- Nickname: Pink Dot HK
- Status: active
- Genre: LGBTQ
- Dates: 15 June 2014; 20 September 2015; 12 October 2025;
- Frequency: Annually
- Location: Tamar Park
- Country: Hong Kong
- Years active: 12
- Inaugurated: 15 June 2014
- Most recent: 12 October 2025
- Previous event: 12 October 2025
- Attendance: 15,000
- Activity: Support for the LGBTQ community in Hong Kong
- Organised by: BigLove Alliance Pink Alliance
- Website: pinkdothk.com

= Pink Dot HK =

LGBTQ event in Hong Kong

Pink Dot HK is an annual pride event held in Hong Kong since 2014, inspired by Pink Dot SG.

== History ==

=== 2014 ===
Inspired by Pink Dot Singapore, Pink Dot HK 2014 was held on 15 June 2014 in Tamar Park. Pink Dot HK was co-organized by the LGBT groups BigLove Alliance and Pink Alliance and ran under the theme "We Are Family: The Freedom to Love". The event included an outdoor picnic and funfair, as well as a closing concert featuring performers Denise Ho and Anthony Wong. The event was widely covered by local media, including the Oriental Daily News. Turnout was estimated at 12,000.

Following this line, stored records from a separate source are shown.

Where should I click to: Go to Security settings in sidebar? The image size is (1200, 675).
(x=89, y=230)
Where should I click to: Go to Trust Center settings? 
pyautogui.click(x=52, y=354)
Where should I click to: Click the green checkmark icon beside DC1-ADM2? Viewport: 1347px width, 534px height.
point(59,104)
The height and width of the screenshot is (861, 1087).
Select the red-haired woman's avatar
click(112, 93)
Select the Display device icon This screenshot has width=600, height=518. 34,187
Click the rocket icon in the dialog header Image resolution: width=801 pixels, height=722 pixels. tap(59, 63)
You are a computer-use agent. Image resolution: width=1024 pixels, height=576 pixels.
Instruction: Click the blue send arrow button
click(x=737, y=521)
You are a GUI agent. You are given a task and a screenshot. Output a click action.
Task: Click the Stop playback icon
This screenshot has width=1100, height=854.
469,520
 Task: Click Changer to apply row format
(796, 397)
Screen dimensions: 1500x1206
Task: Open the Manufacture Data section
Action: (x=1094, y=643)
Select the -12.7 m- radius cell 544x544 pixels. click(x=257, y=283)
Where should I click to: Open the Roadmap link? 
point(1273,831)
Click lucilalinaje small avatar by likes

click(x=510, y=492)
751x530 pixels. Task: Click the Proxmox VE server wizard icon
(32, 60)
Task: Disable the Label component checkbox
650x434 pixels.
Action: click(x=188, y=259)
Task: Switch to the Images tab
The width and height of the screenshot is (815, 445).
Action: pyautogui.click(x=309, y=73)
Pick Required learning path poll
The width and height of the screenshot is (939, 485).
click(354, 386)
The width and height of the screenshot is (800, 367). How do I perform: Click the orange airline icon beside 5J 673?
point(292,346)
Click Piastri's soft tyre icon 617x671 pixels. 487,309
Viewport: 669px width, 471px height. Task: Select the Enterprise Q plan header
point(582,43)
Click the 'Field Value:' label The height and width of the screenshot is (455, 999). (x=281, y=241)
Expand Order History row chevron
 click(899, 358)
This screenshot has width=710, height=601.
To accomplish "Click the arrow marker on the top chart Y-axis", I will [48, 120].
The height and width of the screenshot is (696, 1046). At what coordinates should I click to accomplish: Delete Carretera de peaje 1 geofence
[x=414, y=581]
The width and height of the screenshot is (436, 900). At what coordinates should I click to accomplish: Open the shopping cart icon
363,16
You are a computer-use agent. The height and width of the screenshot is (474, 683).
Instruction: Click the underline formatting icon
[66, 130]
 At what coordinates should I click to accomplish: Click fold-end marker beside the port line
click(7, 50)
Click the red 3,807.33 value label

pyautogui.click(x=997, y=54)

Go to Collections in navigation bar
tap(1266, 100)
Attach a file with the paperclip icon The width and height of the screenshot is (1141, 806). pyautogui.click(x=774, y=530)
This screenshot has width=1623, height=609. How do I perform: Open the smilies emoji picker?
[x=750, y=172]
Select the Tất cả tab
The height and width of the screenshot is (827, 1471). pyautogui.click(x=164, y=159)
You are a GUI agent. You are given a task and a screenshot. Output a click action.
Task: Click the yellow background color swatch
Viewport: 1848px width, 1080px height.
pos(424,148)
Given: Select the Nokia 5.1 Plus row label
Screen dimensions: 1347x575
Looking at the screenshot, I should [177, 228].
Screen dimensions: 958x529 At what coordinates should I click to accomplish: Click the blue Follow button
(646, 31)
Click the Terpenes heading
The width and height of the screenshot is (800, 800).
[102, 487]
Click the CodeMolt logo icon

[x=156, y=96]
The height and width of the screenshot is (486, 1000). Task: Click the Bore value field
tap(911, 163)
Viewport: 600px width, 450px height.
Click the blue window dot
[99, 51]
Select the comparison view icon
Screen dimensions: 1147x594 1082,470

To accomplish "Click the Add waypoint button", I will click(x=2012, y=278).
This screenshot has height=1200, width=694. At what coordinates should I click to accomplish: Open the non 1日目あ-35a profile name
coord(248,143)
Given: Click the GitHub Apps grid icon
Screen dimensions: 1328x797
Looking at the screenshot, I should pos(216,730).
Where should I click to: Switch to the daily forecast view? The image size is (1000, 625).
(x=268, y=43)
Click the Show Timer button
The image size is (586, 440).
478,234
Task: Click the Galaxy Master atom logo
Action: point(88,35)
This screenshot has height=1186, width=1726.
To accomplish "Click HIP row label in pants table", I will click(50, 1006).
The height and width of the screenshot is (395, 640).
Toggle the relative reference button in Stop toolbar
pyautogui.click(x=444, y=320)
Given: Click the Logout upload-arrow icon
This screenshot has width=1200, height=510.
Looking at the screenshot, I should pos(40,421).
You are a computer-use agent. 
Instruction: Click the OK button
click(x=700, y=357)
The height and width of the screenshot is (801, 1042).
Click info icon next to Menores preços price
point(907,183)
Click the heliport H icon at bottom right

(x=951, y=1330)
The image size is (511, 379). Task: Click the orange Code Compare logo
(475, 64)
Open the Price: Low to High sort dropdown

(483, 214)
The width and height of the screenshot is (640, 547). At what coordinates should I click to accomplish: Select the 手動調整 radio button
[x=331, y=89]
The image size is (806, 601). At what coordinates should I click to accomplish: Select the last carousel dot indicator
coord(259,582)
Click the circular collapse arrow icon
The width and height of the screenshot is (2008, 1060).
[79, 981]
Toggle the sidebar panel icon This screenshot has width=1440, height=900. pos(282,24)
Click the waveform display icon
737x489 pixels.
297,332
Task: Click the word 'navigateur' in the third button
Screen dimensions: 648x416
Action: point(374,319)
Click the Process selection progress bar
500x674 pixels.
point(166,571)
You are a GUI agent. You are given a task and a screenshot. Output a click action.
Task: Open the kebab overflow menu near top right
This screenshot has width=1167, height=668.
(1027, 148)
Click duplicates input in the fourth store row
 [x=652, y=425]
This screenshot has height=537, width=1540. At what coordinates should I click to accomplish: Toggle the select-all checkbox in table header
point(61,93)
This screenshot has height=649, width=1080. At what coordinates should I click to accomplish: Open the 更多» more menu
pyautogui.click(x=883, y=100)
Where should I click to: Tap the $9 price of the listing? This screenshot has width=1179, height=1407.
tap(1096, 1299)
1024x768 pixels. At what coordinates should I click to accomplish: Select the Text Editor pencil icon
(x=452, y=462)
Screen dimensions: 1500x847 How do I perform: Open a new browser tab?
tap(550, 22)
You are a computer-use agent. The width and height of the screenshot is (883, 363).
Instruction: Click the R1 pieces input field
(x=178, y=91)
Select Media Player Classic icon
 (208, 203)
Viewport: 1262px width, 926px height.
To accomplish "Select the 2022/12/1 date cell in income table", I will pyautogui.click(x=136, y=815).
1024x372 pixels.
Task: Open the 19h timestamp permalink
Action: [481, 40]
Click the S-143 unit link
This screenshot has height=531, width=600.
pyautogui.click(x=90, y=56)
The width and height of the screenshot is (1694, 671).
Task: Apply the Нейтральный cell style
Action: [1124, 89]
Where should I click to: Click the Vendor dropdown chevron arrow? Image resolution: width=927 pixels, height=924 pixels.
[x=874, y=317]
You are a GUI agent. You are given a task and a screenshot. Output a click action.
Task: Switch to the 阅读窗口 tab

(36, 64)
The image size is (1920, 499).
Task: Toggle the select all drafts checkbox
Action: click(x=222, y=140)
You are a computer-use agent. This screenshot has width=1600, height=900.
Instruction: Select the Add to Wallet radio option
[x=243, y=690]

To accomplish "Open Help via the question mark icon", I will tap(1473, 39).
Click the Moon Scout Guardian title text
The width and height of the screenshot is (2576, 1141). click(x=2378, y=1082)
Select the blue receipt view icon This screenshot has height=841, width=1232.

Before the event, the Bank of America Tower was decorated in pink to publicise the event.

=== 2015 ===
Pink Dot HK 2015 was held on 20 September 2015, once again at Tamar Park in front of the Central Government Complex. Notable attendees included actor Gregory Wong, singer Anthony Wong, singer Denise Ho, United States Consul General Clifford Hart, and Chairman of the Equal Opportunities Commission York Chow. Turnout was estimated at more than 15,000.

=== 2025 ===
On 31 July 2025, Pink Dot HK 2025 was cancelled after the West Kowloon Cultural District informed organizers the space would not be made available to them. The event was scheduled to be the 11th Pink Dot HK, held on 12 October 2025. In place of the carnival, Pink Dot held a livestreamed concert featuring performances and talks by activists, as well as a fashion show.

=== 2026 ===
On 18 May 2026, Pink Dot HK 2026 was again cancelled after difficulties in finding a venue for the event. The organisers were unable to rent out the planned venue due to 'licensing issues'.